# Exercise brief
Repeat only the lines below from the one that contains "You are a computer-use" through the final line, exactly. Omit pictures.

# Recorded information
- - -

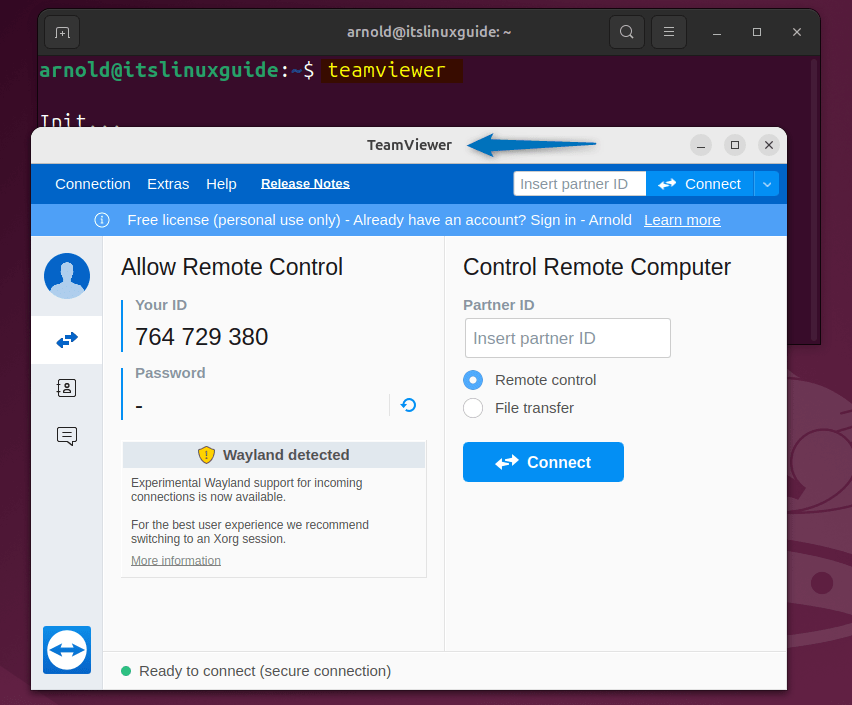Open the terminal hamburger menu
The width and height of the screenshot is (852, 705).
(668, 31)
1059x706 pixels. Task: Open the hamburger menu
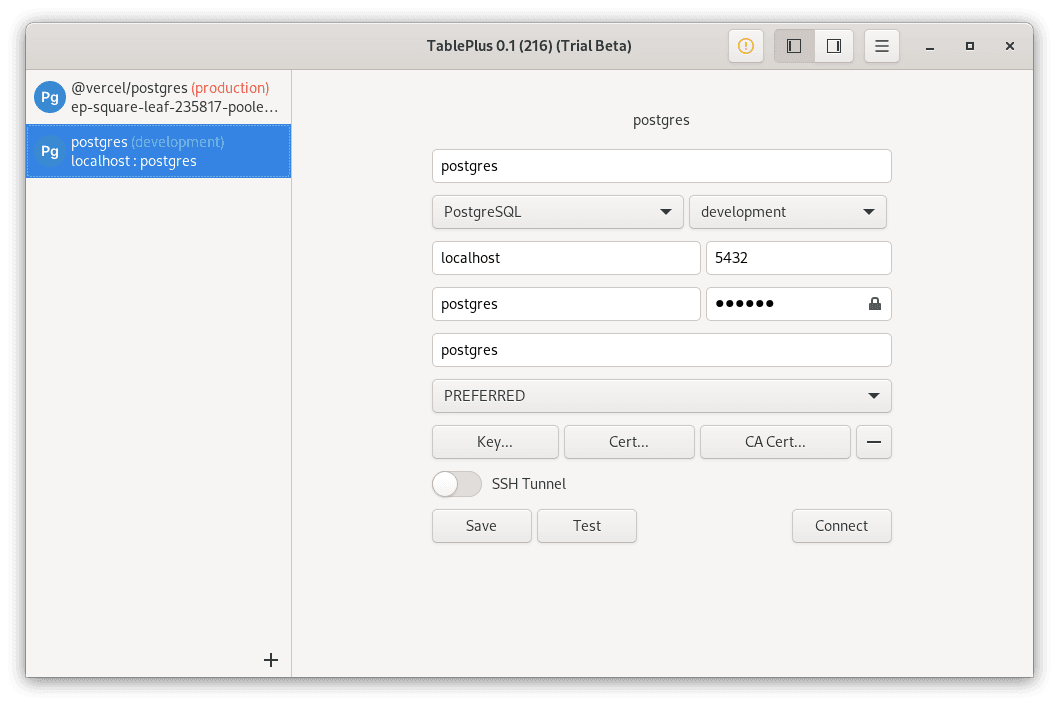[882, 46]

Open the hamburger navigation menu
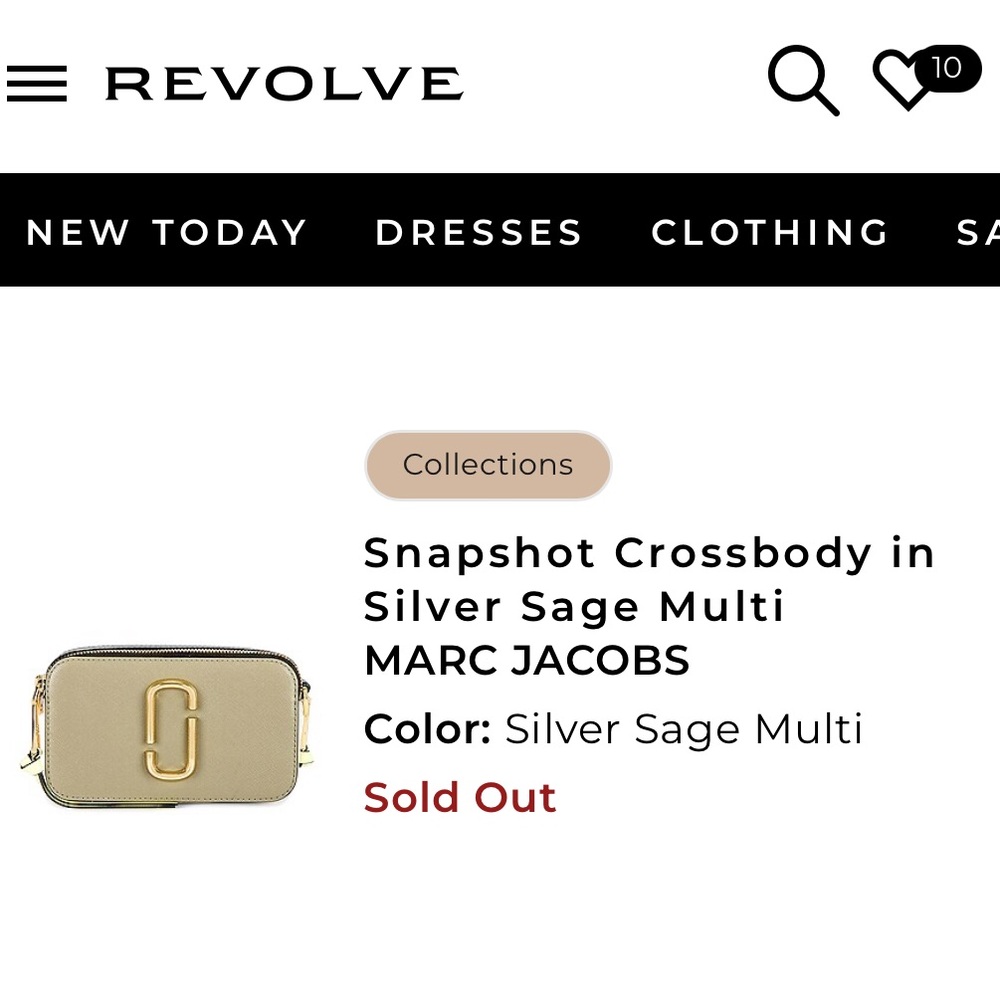click(37, 84)

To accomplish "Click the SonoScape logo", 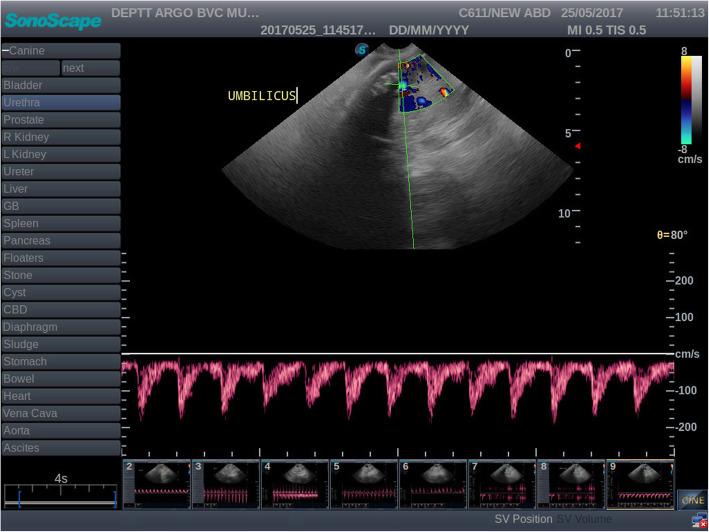I will [x=52, y=20].
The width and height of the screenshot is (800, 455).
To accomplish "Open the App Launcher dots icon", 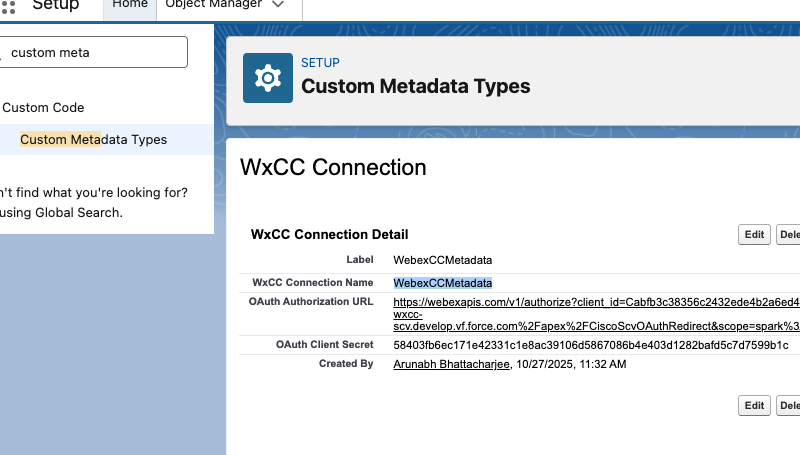I will [x=8, y=6].
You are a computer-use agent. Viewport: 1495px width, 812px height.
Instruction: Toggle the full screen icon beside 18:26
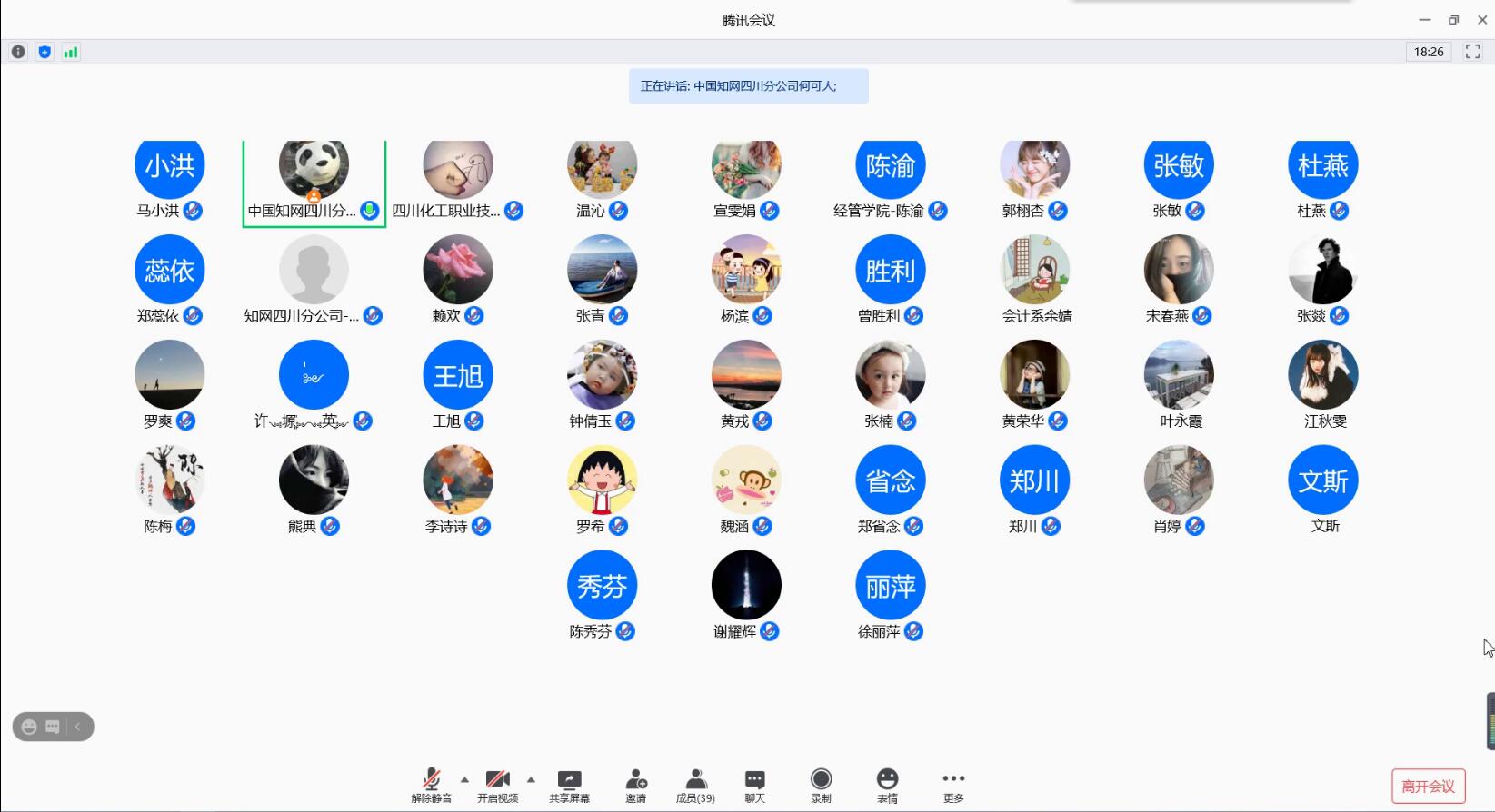coord(1472,52)
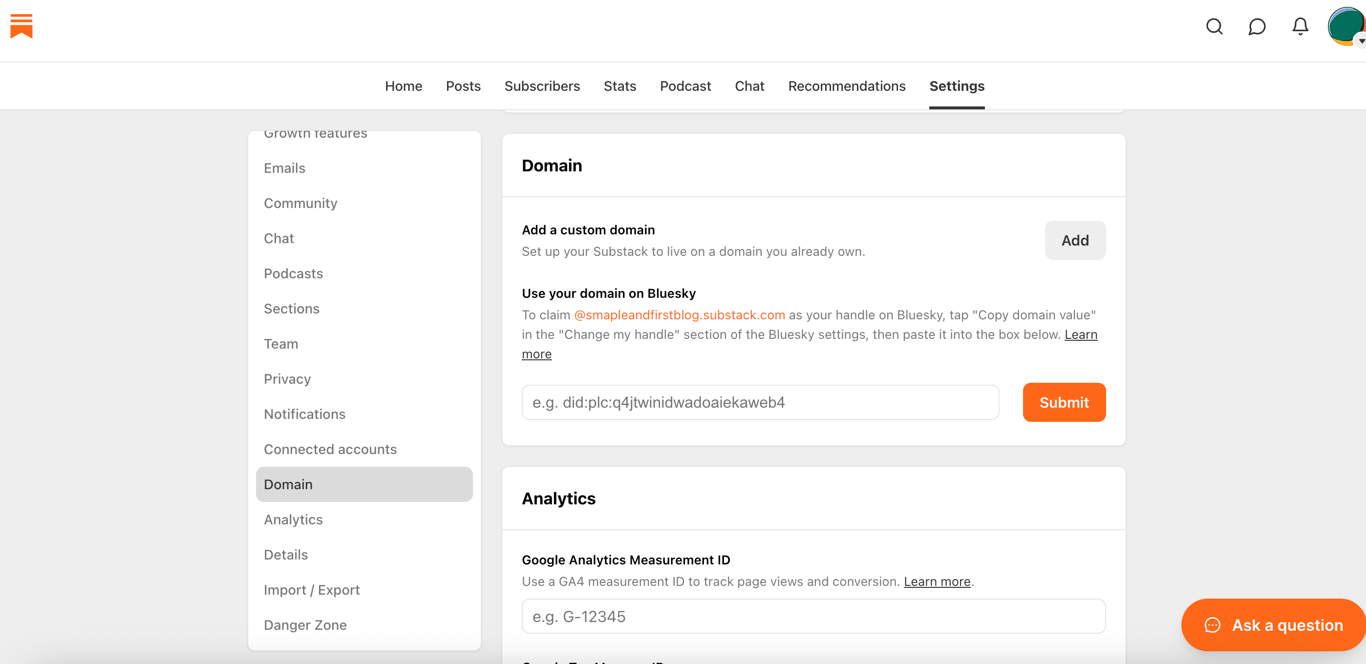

- - -

# Solution to this exercise
You are a computer-use agent. Viewport: 1495px width, 812px height.
Instruction: Toggle the full screen icon beside 18:26
coord(1472,52)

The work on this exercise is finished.